The big failure -- and the real source of all the failures in these last few years -- lies in the agency's abysmal analytic skills. What's happened, very simply, is this: The dot-connectors got shoved aside and were replaced by bureaucrats, such as Mr. Tenet himself and his key deputies. Think for a moment of our country's great scientific research labs, such as the Salk Institute, Cold Springs Harbor Labs or Rockefeller University. Each one, and others like them, are headed by world-class scientists with proven track records of success (often with Nobel prizes to prove it) and who have now reached that stage in their careers when they can put aside their own research to manage teams of scientists who will make the next breakthroughs. Because these leaders have themselves succeeded so brilliantly, they have superb judgment on whom to hire, which projects to back and which to set aside -- that priceless, unquantifiable gut feel for where the big payoff lies -- what equipment to purchase and how to structure the organization itself.
It's the same with intelligence. You cannot have a first-class intelligence service unless you put at the very top of it men and women with proven records of success at spotting patterns, at seeing where the world is going and what the next threats are likely to be long before they become visible. Intelligence isn't org charts; it's people. Get the right ones in place and all the organizational problems somehow get resolved. Indeed, the one quality all our great CIA directors have shared -- Allen Dulles, John McCone, Bill Casey among others -- is this remarkable talent for spotting patterns and connecting the dots.
* * *
In light of today's terrorist threat, President Bush might want to take a page from President Reagan's playbook. When he named Bill Casey to head the CIA, his orders were to get control of the agency -- fast -- and to turn it from a lumbering bureaucracy whose judgments and predictions often were flawed into a razor-sharp operation that was playing offense.
Knowing how long that would take -- and knowing that the country needed a first-rate intelligence service right now -- Casey did something that to this day few people understand. While striving mightily to improve the CIA's collection and analytic divisions, he created virtually overnight within the CIA an OSS -- a small cadre of operators and analysts brought in from the outside, who knew their way around the world and could make things happen, quickly and without a fuss, and who could pull together information into patterns that eluded the CIA's career analysts.

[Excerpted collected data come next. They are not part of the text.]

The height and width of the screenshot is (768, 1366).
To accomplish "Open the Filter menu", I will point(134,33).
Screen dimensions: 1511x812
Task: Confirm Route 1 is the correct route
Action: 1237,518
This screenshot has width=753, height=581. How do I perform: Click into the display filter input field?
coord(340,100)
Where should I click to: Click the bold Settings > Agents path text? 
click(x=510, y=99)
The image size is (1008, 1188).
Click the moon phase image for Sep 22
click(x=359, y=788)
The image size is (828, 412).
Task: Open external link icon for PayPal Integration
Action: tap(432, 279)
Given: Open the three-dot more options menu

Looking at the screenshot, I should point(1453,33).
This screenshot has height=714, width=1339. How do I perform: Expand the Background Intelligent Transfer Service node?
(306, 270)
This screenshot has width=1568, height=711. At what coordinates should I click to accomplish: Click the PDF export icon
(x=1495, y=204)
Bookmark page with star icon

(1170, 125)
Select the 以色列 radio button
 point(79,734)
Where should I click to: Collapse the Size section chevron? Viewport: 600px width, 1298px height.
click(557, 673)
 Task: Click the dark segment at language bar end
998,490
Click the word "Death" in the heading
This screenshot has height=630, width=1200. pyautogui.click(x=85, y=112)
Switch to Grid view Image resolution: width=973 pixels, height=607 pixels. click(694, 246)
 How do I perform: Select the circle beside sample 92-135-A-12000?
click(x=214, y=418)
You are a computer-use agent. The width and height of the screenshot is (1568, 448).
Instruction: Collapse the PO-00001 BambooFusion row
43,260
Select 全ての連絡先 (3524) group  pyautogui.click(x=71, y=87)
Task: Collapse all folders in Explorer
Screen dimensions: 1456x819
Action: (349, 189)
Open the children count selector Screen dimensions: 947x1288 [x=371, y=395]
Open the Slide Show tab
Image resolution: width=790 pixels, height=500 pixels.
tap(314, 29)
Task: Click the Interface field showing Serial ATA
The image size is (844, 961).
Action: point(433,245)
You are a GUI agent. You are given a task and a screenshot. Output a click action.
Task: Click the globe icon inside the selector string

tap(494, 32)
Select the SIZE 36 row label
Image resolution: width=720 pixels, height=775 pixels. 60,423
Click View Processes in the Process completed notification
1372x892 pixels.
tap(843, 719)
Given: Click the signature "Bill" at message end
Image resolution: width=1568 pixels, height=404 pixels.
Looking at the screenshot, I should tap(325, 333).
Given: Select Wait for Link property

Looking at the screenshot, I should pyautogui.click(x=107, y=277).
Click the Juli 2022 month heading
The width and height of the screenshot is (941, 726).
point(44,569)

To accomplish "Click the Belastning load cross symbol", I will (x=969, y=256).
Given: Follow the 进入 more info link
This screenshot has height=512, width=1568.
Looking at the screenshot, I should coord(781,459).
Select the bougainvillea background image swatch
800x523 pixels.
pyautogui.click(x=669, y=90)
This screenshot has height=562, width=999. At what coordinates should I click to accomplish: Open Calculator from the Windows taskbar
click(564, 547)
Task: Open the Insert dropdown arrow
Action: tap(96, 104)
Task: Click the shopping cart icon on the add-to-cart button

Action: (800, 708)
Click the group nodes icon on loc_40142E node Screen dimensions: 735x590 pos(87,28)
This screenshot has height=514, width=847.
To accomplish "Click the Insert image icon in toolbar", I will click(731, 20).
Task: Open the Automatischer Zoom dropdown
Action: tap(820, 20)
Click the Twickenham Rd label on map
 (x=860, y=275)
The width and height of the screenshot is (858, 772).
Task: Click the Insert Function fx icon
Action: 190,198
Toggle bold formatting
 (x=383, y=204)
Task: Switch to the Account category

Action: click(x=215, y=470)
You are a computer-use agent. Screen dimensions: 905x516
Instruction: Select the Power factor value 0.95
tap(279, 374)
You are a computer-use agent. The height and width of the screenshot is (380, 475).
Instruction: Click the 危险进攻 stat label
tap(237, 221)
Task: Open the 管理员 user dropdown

While the CIA bureaucracy stumbled along as best it could -- and, in all fairness, some of the agency's people were first-rate -- this "OSS within the CIA" developed ideas for tripping up the Soviet Union no one else had thought of. And it produced analyses, for instance about the Soviet Union's looming economic implosion, that overrode the CIA's "official" (and dead wrong) judgment that the Soviet economy was growing. All this combined to give President Reagan the edge he needed.
The good news is that this country is filled with first-class pattern-spotters with the talent and experience to do this again. You can find them in politics, in business, on Wall Street, at leading think tanks, in the high-tech corridors of Silicon Valley and Boston's Route 128, and in academia. Right now the president has an opportunity to reach out and find the kind of CIA director with the brains and horsepower to make the agency razor-sharp and playing offense. And he needs to move fast.
We are at war, and our radar is busted. Indeed, it's fair to say we are at war because our radar is busted. For the country's sake, we cannot continue to fly blind.